Parle à mon cul, ma tête…

Je m’interroge. Avec cette impression fugace et saugrenue que l’absence de réponse est devenue une sorte de règle commune à l’époque. 

Pour n’importe quoi. Une missive. Une candidature. Une sollicitation personnelle. Un manuscrit. Une question. Une demande. Une proposition. Même les lettres moureuses, les feuilles de nos vies d’automne.

Nous en avons toutes et tous fait l’expérience. Vous écrivez un message, un courriel, un e-mail, un texto, mot circonstancié, poli, développé, un mot qui explique pourquoi vous écrivez. Et vous attendez. Des jours. Des semaines. 

Auparavant, ne pas répondre était réservé à une élite. Aujourd’hui, c’est une pandémie. Tout le monde s’y met. 

Prenez les éditeurs. Ils vous avertissent d’ailleurs. Si vous ne recevez pas de réponse, votre texte n’a pas été retenu. Point. Vous ne saurez pas. Vous n’apprendrez rien. Sinon que la porte d’un éditeur est un trou noir dont la spécificité n’est pas d’attirer la matière, la lumière, mais de la repousser. Notez qu’on peut les comprendre, eux. En période de foutucovid, les officines éditoriales ont été envahies de « moi, je », de « je vous transmets mon âme, ma vie, et plus encore ». Elles débordent. Elles étouffent. Au bas mot, 80% des manuscrits ne valent pas le papier qui les porte. Autant dire que la réclusion contrainte et l’ennui ont provoqué une sorte de congestion des boîtes-aux-lettres et des esprits.

À l’un de ces éditeurs – qui accusait tout de même réception en annonçant la couleur et la règle – j’ai soufflé que j’avais toujours préféré un le claquement d’un non au mépris de l’indifférence. Au moins, le refus est net. On peut grandir après. Le silence est plus sournois. Il vous dit non sans le dire. Pire, il suggère presque que vous n’existez pas. 

Or, l’absence de réponse semble être aujourd’hui d’un usage partagé, comme si l’autre, à tout le moins sa parole, pouvait être nié. 

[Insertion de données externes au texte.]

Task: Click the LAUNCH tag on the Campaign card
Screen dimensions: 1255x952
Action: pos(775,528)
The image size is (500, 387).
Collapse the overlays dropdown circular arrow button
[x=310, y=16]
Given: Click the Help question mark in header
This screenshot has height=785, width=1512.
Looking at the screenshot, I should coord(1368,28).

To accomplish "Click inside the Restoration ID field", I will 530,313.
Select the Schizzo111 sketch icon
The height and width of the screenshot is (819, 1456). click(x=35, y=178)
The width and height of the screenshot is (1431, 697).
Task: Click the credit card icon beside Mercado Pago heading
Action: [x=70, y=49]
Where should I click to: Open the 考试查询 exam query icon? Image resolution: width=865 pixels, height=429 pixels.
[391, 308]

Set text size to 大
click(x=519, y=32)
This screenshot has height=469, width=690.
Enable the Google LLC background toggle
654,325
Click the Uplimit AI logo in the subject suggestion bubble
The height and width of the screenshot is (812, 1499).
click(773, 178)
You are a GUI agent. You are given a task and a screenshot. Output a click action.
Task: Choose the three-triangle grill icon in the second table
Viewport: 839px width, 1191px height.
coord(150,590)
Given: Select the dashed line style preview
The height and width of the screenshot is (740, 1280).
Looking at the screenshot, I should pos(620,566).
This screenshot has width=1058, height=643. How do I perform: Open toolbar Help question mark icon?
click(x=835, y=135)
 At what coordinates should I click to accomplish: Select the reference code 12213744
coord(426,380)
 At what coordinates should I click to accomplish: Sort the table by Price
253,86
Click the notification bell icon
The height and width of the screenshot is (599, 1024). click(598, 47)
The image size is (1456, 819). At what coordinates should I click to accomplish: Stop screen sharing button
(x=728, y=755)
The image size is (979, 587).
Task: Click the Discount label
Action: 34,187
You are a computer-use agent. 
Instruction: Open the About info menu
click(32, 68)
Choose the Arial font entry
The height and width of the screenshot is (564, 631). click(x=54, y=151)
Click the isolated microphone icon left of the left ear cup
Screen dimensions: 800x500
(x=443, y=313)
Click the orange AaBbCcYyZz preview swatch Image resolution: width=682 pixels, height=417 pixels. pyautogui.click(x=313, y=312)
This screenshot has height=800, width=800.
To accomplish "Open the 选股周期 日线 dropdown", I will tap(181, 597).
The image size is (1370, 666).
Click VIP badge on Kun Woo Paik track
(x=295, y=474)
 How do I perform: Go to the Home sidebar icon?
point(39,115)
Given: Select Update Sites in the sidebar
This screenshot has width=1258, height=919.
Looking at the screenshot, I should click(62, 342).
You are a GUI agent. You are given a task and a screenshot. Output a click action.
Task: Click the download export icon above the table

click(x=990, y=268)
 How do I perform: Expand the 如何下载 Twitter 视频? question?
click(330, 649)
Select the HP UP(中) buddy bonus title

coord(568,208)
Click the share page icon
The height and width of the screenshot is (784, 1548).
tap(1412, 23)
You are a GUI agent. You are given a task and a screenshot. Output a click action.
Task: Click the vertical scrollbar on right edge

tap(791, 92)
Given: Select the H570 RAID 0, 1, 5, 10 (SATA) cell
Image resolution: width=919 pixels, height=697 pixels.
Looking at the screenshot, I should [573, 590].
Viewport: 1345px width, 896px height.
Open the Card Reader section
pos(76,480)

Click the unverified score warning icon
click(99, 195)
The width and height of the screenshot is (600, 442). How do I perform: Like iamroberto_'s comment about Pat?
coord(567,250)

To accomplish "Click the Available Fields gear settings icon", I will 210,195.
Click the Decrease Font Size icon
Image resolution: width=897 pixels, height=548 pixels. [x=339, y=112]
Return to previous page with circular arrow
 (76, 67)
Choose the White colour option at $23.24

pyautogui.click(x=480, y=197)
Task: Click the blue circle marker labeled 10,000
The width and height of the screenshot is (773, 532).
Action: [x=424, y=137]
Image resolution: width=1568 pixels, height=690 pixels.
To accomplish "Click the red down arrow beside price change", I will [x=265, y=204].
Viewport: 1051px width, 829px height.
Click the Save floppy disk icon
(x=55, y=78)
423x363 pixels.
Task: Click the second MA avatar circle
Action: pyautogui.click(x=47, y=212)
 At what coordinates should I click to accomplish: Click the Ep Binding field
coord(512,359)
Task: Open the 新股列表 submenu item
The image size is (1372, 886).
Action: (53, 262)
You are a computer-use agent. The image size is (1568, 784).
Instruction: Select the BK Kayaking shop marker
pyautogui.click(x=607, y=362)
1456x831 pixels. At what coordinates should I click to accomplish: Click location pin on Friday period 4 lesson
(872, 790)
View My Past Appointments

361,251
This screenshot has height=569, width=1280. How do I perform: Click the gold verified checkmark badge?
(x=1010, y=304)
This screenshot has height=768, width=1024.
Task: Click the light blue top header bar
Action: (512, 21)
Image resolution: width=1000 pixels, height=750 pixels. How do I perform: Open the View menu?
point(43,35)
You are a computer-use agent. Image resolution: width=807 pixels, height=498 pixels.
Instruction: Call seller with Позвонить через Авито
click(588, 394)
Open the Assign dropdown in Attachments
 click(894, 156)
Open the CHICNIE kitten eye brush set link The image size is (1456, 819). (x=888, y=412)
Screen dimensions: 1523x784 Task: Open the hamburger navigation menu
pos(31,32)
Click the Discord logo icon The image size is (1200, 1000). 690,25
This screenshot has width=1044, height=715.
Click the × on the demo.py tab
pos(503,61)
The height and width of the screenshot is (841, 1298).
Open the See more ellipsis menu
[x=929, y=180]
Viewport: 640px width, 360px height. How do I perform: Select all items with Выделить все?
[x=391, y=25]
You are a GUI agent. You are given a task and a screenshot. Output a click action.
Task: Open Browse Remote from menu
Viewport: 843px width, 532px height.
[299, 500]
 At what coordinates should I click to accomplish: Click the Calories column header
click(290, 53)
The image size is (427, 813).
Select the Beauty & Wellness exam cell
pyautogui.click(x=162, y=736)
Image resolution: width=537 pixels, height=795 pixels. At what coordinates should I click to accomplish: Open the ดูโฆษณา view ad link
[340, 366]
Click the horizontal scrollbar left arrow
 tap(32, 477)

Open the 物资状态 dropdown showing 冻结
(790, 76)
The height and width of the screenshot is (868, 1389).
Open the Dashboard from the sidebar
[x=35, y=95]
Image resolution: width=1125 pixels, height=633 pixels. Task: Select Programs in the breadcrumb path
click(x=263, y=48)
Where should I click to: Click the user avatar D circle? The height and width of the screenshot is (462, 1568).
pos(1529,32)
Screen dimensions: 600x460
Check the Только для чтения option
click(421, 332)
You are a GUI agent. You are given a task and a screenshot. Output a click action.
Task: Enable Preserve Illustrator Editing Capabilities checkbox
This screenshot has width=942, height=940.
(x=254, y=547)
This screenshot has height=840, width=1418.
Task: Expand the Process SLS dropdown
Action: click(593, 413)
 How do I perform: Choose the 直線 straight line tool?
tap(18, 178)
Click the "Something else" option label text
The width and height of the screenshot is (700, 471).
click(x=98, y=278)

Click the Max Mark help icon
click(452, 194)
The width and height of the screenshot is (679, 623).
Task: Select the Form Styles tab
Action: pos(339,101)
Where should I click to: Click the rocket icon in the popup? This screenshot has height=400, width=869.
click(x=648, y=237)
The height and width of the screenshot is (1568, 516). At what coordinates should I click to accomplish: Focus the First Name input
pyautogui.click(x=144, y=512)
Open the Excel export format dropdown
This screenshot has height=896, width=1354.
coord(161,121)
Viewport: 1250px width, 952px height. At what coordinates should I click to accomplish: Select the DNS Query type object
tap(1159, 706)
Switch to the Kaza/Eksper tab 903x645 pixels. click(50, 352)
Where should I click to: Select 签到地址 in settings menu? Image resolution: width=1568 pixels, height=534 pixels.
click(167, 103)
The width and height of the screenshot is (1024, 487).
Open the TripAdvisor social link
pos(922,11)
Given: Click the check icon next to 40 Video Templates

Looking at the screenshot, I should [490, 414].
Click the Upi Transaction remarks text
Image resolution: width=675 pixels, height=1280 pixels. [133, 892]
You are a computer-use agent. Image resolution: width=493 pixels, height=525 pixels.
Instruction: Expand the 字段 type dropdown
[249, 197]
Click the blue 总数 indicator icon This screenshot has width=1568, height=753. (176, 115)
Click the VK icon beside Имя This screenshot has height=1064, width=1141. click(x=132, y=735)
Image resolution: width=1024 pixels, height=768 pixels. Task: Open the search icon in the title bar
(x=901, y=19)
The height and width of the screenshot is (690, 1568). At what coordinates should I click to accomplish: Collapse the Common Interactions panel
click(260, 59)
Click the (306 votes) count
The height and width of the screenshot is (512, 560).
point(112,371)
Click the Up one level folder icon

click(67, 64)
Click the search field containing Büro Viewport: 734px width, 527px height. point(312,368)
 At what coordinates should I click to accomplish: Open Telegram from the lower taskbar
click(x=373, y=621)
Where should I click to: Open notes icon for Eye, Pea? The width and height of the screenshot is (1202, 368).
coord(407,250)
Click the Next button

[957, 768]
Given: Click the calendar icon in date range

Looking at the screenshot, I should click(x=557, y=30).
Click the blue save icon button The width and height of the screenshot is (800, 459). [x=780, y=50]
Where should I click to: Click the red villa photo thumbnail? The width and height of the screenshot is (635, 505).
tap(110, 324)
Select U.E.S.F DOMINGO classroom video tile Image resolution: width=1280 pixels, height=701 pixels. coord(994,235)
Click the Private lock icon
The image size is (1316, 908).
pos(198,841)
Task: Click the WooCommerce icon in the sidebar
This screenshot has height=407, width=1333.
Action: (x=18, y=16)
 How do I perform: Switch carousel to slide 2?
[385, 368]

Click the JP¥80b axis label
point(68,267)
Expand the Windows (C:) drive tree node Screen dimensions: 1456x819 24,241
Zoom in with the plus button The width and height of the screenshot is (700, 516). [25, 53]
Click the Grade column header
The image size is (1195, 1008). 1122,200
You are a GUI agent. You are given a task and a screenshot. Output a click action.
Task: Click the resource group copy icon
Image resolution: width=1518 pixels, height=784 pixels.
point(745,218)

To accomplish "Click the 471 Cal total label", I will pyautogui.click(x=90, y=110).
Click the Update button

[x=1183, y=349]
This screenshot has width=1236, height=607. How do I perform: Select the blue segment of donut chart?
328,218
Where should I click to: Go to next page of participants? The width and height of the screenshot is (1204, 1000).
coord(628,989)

On me dira que la réalité est peut-être plus prosaïque. Dans le brouhaha des jours, on passe notre temps à trier les informations, les sollicitations multiples, les urgences, les emmerdes, les factures et les p’tits bonheurs, les clins d’œil, les importances ou ce qui y ressemble, le pourriel et l’utile, les courses, la vaisselle, des rêves d’ailleurs, les voisins, des gosses, le boulot, nos loyautés, etc. Il est normal que des trucs passent à l’as. On fera demain. Et on oublie. Rien de personnel. C’est un fonctionnement très humain,  somme toute! Que celle ou celui qui a toujours répondu aux p’tits oignons me jette le premier pavé! 

D’accord! Mais, là, ce n’est plus un oubli. C’est une culture qui s’installe. L’autre m’emmerde, je ne l’aperçois même pas et je passe mon chemin. À croire que deux ans sans pouvoir dévisager les autres incite aujourd’hui à ne plus les envisager.